Comment 4 Costin Manolache 2001-04-22 18:07:25 UTC
The most important question is if the JSP pages are using sessions ( the default
is true ). That results in memory growing ( and there's nothing to do about
it - except maybe limitting the number of allowed sessions ). 
It would be very usefull to try the same thing using "ab" from apache 
( apache bench ) with only one of the JSPs. 

 
Comment 5 Peter 2001-05-03 11:05:09 UTC
Thanks Costin for your tip on sessions.  I regenerated the whole document tree 
using the <%@ page session="false" %> directive for each and re-ran the verity 
spider program.  I am also using Tomcat 3.2.2b2 now.  It took much longer to get 
stuck, but it did get stuck once again.  At first I thought the 3.2.2b2 had 
solved the problem because I was able to run through a whole document tree.  
However, repeated efforts to duplicate the success show that 3.2.2b2 does seem 
to last longer, but still eventually winds up with a full 100% iowait state 
condition - given a large enough document tree to index.
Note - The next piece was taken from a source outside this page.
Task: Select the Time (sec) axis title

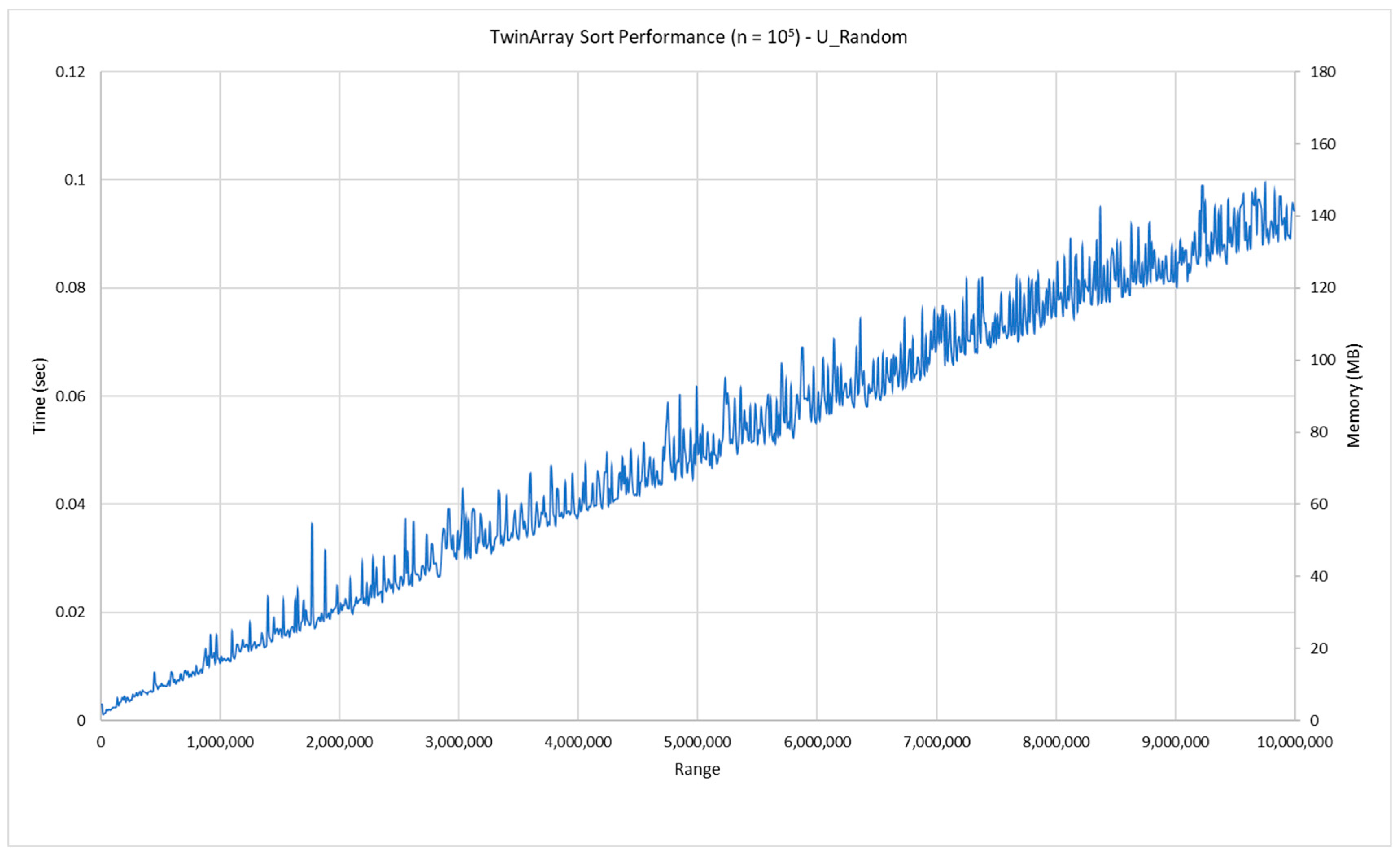Action: (39, 396)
One other thing I've noticed is that the "SIZE" of tomcat as reported by top 
approached the maximum physical amount of memory on the box (256MB on the box, 
approx 227MB for tomcat).  I did not see any memory exceptions reported by 
tomcat, but is it possible that the GC is constantly going off trying to get 
more memory, it's unsuccessful, and instead of throwing an exception, it just 
runs again?  I did not make note of the swap space left...I'll have to re-do 
this and check that as well.  One other piece of information is that the 
mod_jk.log file is full of errors like the following:

[jk_ajp13_worker.c (619)]: Error reading request
[jk_ajp13_worker.c (619)]: Error reading request
[jk_ajp13_worker.c (203)]: connection_tcp_get_message: Error - jk_tcp_socket_rec
vfull failed
[jk_ajp13_worker.c (619)]: Error reading request
Comment 6 Costin Manolache 2002-10-02 18:45:40 UTC
I'll close this bug. It should have been fixed in jk1.2 and jk2 - please verify
and if it's still a problem reopen the bug.